San Carlos Borromeo de Carmelo
On our previous visit at the coast, we made a stop at this mission. It was really beautiful. I could have stayed longer, but Charlie didn't want to. He was too eager for lunch. I will have to make a point to go there when I am alone.
Yesterday we celebrated our son Rob's 26th birthday. Rob has been in the Military for the past four years and has spent his special day either alone or with his wife Vanessa. It was a real treat to spend this day all together. His best friend even came from Los Angeles to surprise him. We had a BBQ and cake with ice cream. Right down to the weather, the temperature was in the 70's which made everything seem like it couldn't have been more perfect.
This Sunday is on the quiet side after our festivities we had yesterday. A little too quiet for me. I am a little surprised with how I am feeling; I'm usually okay with quietness. Our daughter made chocolate chip cookies this morning and I even called the kids trying to bribe them into coming over.

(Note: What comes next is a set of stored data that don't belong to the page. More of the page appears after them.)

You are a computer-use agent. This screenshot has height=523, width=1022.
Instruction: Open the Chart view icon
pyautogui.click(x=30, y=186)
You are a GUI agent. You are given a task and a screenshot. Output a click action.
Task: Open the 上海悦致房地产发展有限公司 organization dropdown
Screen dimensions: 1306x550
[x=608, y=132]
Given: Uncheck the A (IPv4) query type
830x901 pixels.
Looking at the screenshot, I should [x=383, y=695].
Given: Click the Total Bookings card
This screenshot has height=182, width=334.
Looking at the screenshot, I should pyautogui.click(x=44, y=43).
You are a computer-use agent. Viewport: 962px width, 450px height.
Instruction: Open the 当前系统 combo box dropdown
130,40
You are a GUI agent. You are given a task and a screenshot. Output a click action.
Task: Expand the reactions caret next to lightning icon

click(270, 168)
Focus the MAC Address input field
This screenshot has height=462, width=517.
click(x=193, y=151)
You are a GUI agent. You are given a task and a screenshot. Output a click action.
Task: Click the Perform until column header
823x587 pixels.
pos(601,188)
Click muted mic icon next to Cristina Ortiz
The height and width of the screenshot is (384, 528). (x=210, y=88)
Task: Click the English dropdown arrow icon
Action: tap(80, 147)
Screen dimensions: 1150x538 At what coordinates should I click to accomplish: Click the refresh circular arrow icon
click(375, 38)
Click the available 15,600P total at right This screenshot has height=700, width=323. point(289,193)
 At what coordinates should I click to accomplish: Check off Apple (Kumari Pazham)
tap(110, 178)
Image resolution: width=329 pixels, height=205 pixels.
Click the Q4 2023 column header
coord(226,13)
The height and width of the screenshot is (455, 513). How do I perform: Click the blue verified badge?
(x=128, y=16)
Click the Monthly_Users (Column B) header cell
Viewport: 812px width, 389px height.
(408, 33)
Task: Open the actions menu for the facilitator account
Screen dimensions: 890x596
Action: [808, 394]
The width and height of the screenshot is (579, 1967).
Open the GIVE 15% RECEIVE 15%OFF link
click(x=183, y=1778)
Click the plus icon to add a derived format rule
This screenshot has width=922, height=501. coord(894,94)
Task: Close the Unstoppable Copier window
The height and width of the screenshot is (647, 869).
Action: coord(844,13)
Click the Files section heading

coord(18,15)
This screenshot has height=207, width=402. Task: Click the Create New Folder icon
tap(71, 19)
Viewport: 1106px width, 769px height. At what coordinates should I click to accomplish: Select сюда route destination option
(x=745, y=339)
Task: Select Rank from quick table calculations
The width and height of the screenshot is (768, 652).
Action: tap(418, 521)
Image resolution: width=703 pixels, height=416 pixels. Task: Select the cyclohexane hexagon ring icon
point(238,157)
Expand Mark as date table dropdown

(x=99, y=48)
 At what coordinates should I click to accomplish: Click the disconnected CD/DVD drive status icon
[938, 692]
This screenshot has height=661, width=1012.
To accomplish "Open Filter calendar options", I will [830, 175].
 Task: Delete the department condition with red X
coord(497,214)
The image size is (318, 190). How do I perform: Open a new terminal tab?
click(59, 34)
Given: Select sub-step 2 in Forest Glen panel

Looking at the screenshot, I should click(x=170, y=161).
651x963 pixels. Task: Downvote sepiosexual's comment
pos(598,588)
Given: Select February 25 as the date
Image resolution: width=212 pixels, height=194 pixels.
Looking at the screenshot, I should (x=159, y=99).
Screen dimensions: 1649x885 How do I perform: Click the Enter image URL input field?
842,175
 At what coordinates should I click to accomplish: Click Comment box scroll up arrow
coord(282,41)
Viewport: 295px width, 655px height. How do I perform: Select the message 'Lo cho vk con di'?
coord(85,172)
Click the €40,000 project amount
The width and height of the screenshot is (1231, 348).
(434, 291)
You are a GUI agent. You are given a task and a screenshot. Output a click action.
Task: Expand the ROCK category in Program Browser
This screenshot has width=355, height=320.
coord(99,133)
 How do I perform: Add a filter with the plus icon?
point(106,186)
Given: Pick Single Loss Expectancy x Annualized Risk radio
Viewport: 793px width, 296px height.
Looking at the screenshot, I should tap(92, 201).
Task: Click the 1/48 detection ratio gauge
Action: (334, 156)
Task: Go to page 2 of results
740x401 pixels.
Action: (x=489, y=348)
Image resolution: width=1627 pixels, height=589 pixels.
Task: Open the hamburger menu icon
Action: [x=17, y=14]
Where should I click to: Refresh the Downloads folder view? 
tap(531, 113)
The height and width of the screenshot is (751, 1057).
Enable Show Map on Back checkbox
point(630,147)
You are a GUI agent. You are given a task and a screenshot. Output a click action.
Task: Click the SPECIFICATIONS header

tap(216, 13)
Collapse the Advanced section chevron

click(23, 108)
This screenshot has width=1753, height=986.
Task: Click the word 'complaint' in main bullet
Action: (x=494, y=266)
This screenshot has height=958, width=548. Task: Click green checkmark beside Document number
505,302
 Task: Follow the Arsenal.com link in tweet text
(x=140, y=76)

I hope your Sunday, quiet or filled with business is all that you want it to be.
I will leave you with this passage taken from Eat Pray Love by Elizabeth Gilbert.
But suddenly it was like a lion was roaring from within my chest, drowning all this claptrap out. A voice bellowed in me like nothing I had ever heard before. It was so internally, eternally loud that I actually clamped my hand over my mouth because I was afraid that If I opened my mouth and let this sound out, it would shake the foundations of buildings as far away as Detroit.
And this is what it roared:
YOU HAVE NO IDEA HOW STRONG MY LOVE IS!!!!!!!!
The chattering, negative thoughts in my mind scattered in the wind of this statement like birds and jackrabbits and antelopes- they hightailed it out of there, terrified. Silence followed. An intense, vibrating, awed silence. The lion in the giant savannah of my heart surveyed his newly quiet king-dom with satisfaction. he licked his great chops once, closed his yellow eyes and went back to sleep.
And then, in that regal silence, finally ~ I began to meditate on (and with) God.